## WHAT TO DO
Copy, word for word, the line containing "Screen dimensions: 800x600" and each line that follows it in the entries below; pictures do not belong in the copy.

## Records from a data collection
--- START ---

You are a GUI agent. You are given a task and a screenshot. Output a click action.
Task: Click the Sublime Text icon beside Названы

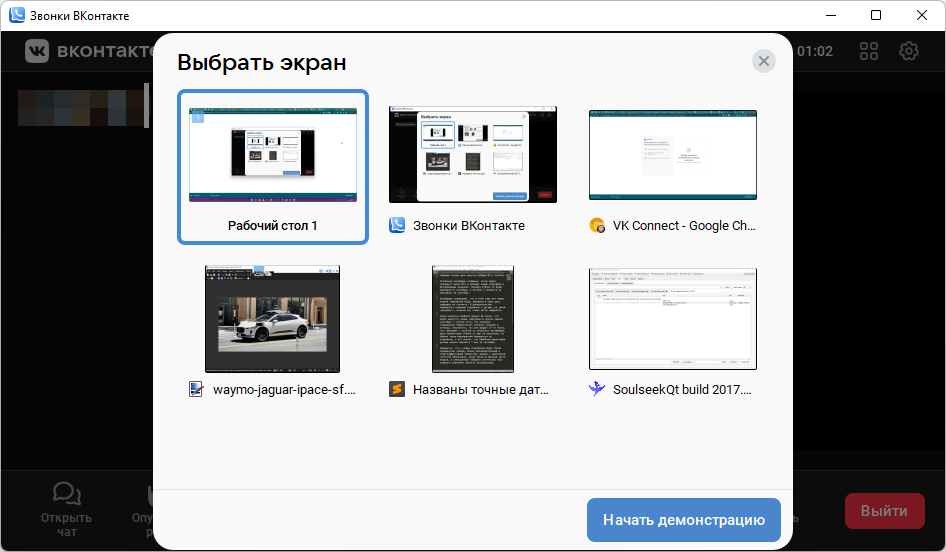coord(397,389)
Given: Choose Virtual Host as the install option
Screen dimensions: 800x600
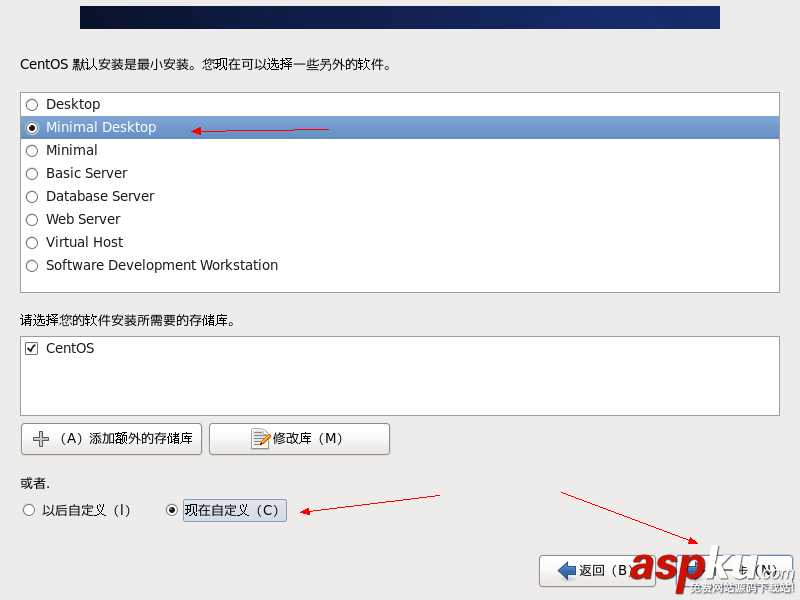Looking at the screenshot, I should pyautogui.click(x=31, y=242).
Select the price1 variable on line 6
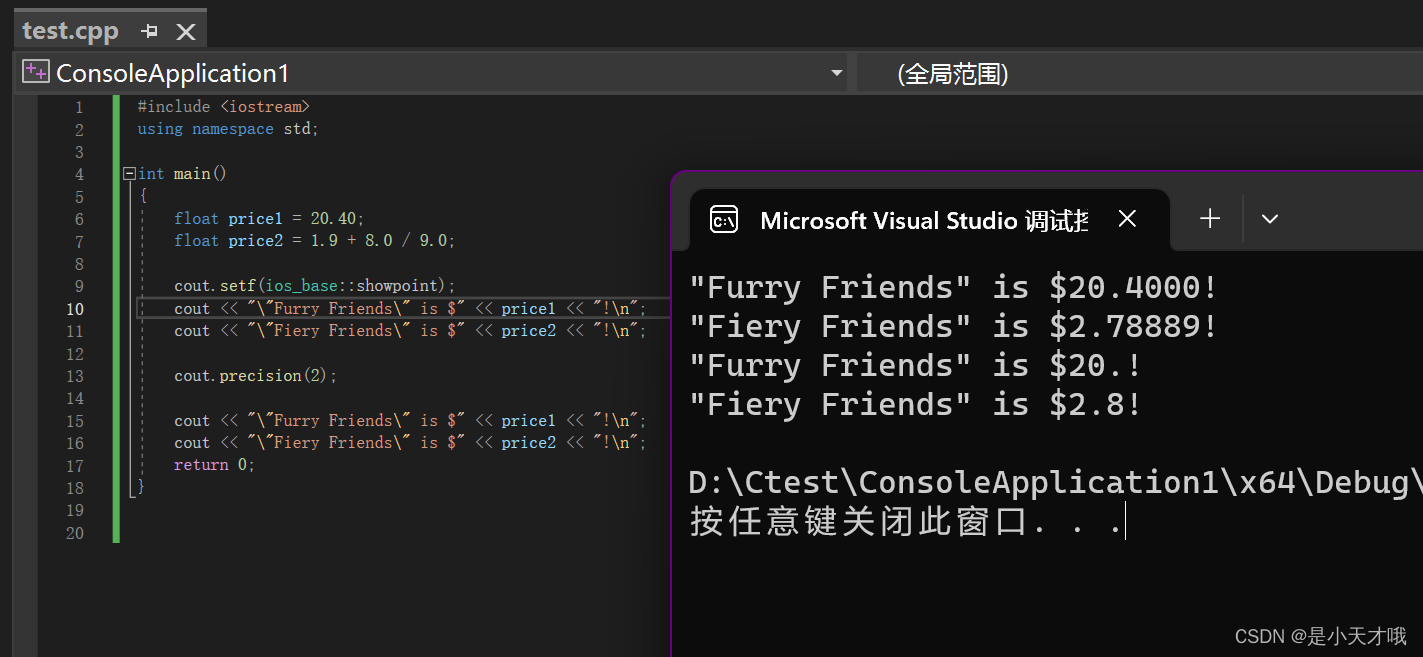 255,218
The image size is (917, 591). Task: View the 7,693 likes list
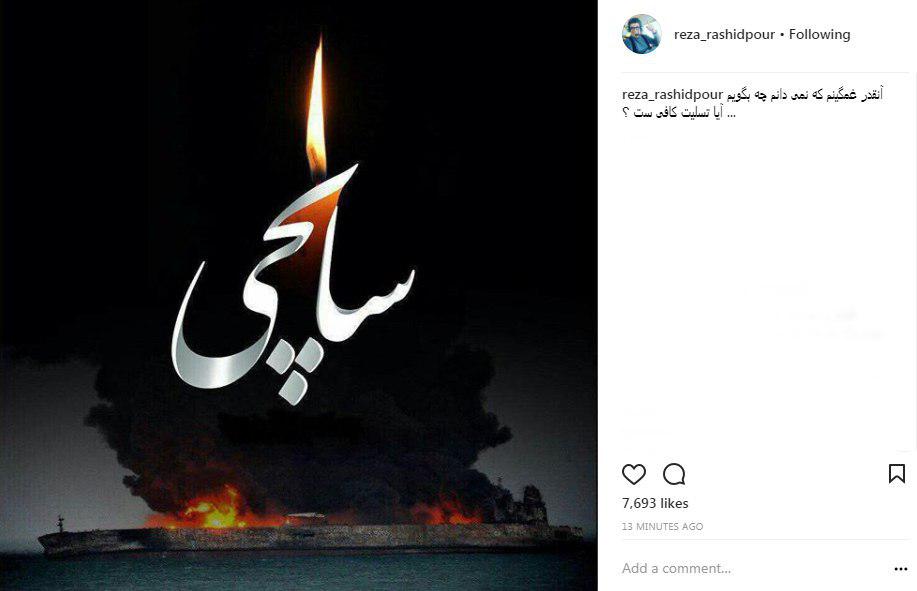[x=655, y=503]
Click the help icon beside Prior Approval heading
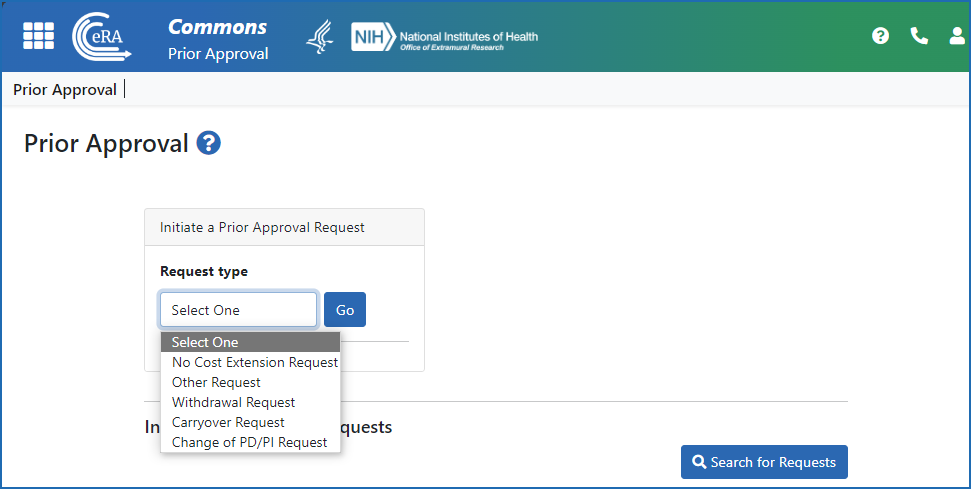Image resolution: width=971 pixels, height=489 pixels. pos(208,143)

--- END ---

## RESPONSE TO THE TASK
Screen dimensions: 800x600
Looking at the screenshot, I should pyautogui.click(x=31, y=242).
Select the price1 variable on line 6
 255,218
The image size is (917, 591). Task: View the 7,693 likes list
[x=655, y=503]
Click the help icon beside Prior Approval heading
Image resolution: width=971 pixels, height=489 pixels. pos(208,143)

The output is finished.